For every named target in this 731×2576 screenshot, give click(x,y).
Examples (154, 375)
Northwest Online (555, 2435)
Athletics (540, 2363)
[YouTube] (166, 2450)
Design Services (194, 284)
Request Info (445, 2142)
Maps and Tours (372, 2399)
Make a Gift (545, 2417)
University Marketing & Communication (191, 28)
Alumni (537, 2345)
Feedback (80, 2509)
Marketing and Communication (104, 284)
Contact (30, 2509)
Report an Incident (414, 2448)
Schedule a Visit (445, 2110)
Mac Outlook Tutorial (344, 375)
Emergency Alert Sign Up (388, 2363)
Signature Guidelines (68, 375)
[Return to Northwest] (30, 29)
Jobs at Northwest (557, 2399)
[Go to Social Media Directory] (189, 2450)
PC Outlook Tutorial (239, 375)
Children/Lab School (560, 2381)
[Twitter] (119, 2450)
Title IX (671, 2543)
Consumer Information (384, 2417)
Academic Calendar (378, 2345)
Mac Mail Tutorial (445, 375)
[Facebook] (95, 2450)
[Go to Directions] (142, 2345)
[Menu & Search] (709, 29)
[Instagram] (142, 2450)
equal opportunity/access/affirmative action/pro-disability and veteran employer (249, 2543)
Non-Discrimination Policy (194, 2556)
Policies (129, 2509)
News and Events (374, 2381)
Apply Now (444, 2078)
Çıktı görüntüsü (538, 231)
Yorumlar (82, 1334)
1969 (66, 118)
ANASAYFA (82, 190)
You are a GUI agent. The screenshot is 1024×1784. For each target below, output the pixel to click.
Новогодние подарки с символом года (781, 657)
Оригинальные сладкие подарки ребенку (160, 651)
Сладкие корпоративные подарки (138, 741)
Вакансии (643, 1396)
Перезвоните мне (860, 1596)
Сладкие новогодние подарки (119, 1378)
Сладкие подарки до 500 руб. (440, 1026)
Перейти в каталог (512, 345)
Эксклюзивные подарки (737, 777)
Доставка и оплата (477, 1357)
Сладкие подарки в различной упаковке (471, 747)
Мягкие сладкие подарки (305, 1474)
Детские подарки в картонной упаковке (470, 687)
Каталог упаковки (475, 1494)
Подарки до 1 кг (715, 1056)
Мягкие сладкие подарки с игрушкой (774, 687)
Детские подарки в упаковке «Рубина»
· · · · · · ·
THE PROBLEM: Filter the records above for lines containing the word "упаковке", and copy those lines.

REPLY TO THE EXERCISE:
Сладкие подарки в различной упаковке (471, 747)
Детские подарки в картонной упаковке (470, 687)
Детские подарки в упаковке «Рубина»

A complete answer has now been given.